# Granja avicola automatizada



## ivanzarpy (Abr 27, 2009)

soy un estudiante de electronica y necesito ayuda para un proyecto... somos un grupo de alumnos... 
espero cualquier ayuda gracias...


----------



## venado_bike (Abr 27, 2009)

Hola, que Proyecto quieren hacer? 

De ahi te puedo aconsejar que proyecto pueden hacer... 




Saludos..


----------



## ivanzarpy (Abr 27, 2009)

hola...! la idea es una granja avicola... que contemple.... alimentacion, calor, frio y demas cuidados 
para los pollitos... tenemos ideas... y tb problemitas... el tema es que no podemos usar pics aun.... 
solo circuitos integrados...


----------



## yukardo (Abr 28, 2009)

Puedes usar PLC?


----------



## eddy70 (Abr 28, 2009)

hola, puedes proporcionar toda la información para poder ayudarte, dices que solo circuitos integrados puedes empezar por realizarlo por mapas  de karnaugh.


----------



## ivanzarpy (Abr 28, 2009)

holaaa... y la verdad no puedo usar ni pics ni plc... la idea es contemplar en la granja... alimentacion, calefaccion, ventilacion, el tema de la humedad en el suelo tambien... y eso basicamente... mostrar en un display a un operario cuando ya no haya suministro y cosas asi... gracias por responder...


----------



## yukardo (Abr 28, 2009)

Seria bueno que colocaras los objetivos especificos que quieres lograr con el proyecto para asi sea mas facil proporcionart ayuda.


----------



## eddy70 (Abr 28, 2009)

te anexo 2 ejemplos con compuertas logicas not, and or espero te sean de utilidad.


----------



## Alanus III (May 24, 2009)

Voy terminando el proyecto de granja avicola automatizada, solo que use dsPIC.


----------



## Alanus III (Jun 9, 2009)

Aqui esta la pagina del video "Sistema Automatizado de Granja Avicola"

YouTube - SISAVI


----------



## luis ruiz (Jun 10, 2009)

no era necesario usar pic la idea de utilizar las compuertas logicas es para que el alumno desarrolle 
su capacidad de pensamiento logico  para luego entrar en el mundo de la programacion  saludos


----------



## eddy70 (Jun 11, 2009)

estoy de acuerdo con luis, hay que entender lo basico de compuertas para despues seguir con pic etc.  pero te felicito esta muy bien tu proyecto saludos.


----------



## ivanzarpy (Jun 14, 2009)

nosotros tambien estamos terminando el proyecto de granja avicola.... contemplando todo lo necesario para el cuidado de los animales... pero utilizando solo logica digital... en breve levanto el video... saludos...


----------



## porvenir (Ago 13, 2012)

hola ivanzarpy, con respecto a tu mensj, pusiste que en breve alzarias el video, no me prodrias ayudar en este tema, ya que me gustaria hacer algo igual... te lo agradecería mucho...


----------
+---+
## Tarea escrita a
Saca de las entradas cada línea que contenga la palabra "dialog", teniendo en cuenta la diferencia entre mayúsculas y minúsculas.
Las entradas no guardan ninguna relación con el hilo.
+---+
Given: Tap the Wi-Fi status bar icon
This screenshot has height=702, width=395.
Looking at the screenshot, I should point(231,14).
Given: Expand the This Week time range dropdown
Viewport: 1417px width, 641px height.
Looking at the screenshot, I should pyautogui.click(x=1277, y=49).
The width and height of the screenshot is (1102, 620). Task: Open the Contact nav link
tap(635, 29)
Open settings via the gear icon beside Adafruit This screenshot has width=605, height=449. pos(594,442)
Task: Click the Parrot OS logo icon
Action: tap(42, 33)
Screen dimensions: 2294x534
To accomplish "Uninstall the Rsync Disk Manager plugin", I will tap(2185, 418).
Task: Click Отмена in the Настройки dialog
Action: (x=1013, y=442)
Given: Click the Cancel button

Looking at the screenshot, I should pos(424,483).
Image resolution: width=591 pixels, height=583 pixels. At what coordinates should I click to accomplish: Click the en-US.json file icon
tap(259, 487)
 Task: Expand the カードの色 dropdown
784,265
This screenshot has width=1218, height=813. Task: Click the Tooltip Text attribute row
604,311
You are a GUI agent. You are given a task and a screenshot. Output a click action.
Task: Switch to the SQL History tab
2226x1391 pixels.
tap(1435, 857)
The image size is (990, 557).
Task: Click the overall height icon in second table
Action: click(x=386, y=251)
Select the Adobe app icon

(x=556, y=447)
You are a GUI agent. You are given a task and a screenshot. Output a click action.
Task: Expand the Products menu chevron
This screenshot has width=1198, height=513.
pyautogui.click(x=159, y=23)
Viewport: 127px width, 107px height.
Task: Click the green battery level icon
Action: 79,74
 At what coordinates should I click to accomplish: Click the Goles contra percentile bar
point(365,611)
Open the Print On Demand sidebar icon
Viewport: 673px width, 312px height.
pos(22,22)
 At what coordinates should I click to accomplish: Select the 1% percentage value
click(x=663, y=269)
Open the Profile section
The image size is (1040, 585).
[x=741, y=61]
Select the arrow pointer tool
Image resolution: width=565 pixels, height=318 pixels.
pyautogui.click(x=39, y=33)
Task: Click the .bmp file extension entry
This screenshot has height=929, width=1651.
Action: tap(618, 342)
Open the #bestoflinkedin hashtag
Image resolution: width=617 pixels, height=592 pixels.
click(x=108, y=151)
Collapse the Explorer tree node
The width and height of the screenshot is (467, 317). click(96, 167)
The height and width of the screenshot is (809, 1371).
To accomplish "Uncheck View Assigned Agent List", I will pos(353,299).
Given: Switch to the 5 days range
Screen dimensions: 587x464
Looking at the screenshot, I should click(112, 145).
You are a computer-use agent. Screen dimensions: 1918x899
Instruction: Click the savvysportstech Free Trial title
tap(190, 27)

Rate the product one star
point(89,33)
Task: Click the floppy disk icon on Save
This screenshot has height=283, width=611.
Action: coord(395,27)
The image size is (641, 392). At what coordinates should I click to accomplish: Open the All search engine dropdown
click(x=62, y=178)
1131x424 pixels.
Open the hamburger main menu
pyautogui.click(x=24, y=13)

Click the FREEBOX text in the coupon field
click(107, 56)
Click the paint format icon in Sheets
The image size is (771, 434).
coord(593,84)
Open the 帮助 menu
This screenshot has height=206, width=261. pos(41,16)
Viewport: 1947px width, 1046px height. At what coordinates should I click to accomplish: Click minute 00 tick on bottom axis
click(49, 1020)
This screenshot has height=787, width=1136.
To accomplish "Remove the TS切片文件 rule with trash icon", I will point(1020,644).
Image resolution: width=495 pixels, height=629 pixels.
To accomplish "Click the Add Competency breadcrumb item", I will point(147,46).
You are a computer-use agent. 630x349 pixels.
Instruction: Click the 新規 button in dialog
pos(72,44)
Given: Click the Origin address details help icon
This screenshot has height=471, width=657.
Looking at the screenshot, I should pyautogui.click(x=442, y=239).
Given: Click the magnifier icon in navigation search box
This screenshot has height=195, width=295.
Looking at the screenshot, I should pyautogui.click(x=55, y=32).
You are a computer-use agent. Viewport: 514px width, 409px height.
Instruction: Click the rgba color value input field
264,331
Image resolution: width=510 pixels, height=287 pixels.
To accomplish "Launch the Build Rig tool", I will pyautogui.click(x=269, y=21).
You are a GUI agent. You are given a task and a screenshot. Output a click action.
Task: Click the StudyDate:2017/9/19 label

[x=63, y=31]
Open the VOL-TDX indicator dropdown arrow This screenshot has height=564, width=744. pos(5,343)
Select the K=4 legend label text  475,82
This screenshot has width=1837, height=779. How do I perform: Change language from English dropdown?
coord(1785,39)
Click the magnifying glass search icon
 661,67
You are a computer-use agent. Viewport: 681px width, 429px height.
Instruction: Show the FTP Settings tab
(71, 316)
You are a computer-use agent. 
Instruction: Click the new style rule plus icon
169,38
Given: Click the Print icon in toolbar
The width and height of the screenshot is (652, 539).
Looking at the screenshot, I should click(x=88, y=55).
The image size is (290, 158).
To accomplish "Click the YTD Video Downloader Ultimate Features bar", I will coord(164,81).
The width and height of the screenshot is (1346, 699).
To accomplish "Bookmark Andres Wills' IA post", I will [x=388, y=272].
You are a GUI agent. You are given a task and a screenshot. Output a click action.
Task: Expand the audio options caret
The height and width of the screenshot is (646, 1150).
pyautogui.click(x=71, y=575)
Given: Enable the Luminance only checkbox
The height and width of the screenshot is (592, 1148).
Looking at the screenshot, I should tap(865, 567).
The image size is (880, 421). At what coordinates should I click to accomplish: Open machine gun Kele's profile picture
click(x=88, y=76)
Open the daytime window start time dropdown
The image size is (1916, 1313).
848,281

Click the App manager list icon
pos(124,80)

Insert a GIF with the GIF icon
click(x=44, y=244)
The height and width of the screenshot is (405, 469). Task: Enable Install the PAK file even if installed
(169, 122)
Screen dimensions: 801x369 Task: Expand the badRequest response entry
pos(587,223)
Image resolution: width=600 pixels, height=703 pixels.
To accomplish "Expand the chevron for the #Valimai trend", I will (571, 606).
+---+
## Tarea escrita b
Transcribe sin cambios todo lo que va en el hilo sobre la granja avícola desde "hola...! la idea" hasta "solo circuitos integrados...".

## Resultado correcto a
Task: Click Отмена in the Настройки dialog
Instruction: Click the 新規 button in dialog

## Resultado correcto b
hola...! la idea es una granja avicola... que contemple.... alimentacion, calor, frio y demas cuidados 
para los pollitos... tenemos ideas... y tb problemitas... el tema es que no podemos usar pics aun.... 
solo circuitos integrados...